# Rao's Score/Lagrange Multiplier Test most powerful when $\theta$ close to $\theta_0$?

I was reading over the documentation for the Rao's Score/Lagrange Multiplier Test on wikipedia and ran across this:

Rao's score test is a statistical test of a simple null hypothesis that a parameter of interest $\theta$ is equal to some particular value $\theta_0$. It is the most powerful test when the true value of $\theta$ is close to $\theta_0$. The main advantage of the Score-test is that it does not require an estimate of the information under the alternative hypothesis or unconstrained maximum likelihood. This constitutes a potential advantage in comparison to other tests, such as the Wald test and the generalized likelihood ratio test (GLRT). This makes testing feasible when the unconstrained maximum likelihood estimate is a boundary point in the parameter space.

In statistics class we were told the Likelihood Ratio test is the best test to evaluate nested logistic regression models as it utilizes more of your data than Wald or the Score test. They mentioned that the other tests could be useful in certain situations, which I guess is being described here.

I've looked through gung's very helpful discussion of the trinity of tests. As far as I can make out the Score method is most useful when the likelihood that the other two tests rely on approaches large numbers/infinity, but am still confused as to what is being said in the above quote. The italicized portion of the quote is what is most confusing.

Could someone break down the language a bit more, talk about thetas, the likelihood and parameter space, and outline in which type of applied situations Rao's score is more powerful? Thanks!

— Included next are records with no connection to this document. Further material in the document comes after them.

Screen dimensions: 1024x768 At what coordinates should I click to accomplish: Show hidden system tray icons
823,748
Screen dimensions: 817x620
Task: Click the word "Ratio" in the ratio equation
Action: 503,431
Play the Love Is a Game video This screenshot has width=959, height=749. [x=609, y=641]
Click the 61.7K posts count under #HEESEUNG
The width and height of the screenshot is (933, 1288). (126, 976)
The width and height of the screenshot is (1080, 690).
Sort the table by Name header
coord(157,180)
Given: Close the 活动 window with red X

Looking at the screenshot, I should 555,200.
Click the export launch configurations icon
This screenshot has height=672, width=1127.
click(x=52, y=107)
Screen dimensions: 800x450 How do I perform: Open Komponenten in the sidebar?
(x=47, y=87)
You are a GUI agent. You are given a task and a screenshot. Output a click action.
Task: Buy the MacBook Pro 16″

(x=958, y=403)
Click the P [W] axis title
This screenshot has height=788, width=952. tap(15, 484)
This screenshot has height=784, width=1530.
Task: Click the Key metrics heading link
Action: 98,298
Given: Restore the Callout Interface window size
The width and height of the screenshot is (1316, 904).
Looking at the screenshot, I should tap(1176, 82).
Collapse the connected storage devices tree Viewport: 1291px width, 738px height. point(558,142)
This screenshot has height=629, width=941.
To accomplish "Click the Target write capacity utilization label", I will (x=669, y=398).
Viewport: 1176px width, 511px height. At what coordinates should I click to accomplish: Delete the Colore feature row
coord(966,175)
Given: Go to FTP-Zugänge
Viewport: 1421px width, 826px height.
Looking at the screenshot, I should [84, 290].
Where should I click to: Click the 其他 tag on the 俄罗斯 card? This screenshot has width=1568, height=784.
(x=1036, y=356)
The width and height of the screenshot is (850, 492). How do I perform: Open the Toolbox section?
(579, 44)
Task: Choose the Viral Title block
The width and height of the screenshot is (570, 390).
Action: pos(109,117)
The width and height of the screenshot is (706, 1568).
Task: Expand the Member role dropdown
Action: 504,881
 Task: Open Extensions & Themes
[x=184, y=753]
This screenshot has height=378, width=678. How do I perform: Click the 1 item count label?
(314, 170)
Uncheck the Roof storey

There is a lot of misunderstanding in your interpretation of what you've read.

Likelihood Ratio test is the best test to evaluate nested logistic regression models as it utilizes more of your data than Wald or the Score test.

The Likelihood Ratio Test does not "use more data" than the other test. Nested logistic regression models is but a special case of situations where the LRT applies. Any simple or composite hypothesis is suitable for testing using a LRT. The Neyman Pearson lemma is correct: LRTs are Uniformly Most Powerful.

As far as I can make out the Score method is most useful when the likelihood that the other two tests rely on approaches large numbers/infinity,

I don't understand what you're trying to say here. The Score test (not the score method, which could be confused with Fisher scoring, a method of estimating GLMs using their score function) can be evaluated when other tests fail. Other tests fail when the unconstrained maximum likelihood leads to parameter estimates which lie on the boundary of the parameter space, therefore the information singular. For logistic regression models, you may estimate an infinite odds ratio, and the LRT and Wald tests yield infinite valued test statistics whereas the Score test is finitely valued.

The score test works by inspecting the slope of the likelihood function at the null hypothesis (no need to evaluate the information at the alternative). If the likelihood function has a large slope, there is evidence that the null hypothesized value is far from the maximum likelihood estimate. Did you see the picture? If the likelihood function slopes upward indefinitely for a limit to the right or left, the Wald and LR stat cannot be evaluated (or more correctly, are infinite), but the score statistic is available.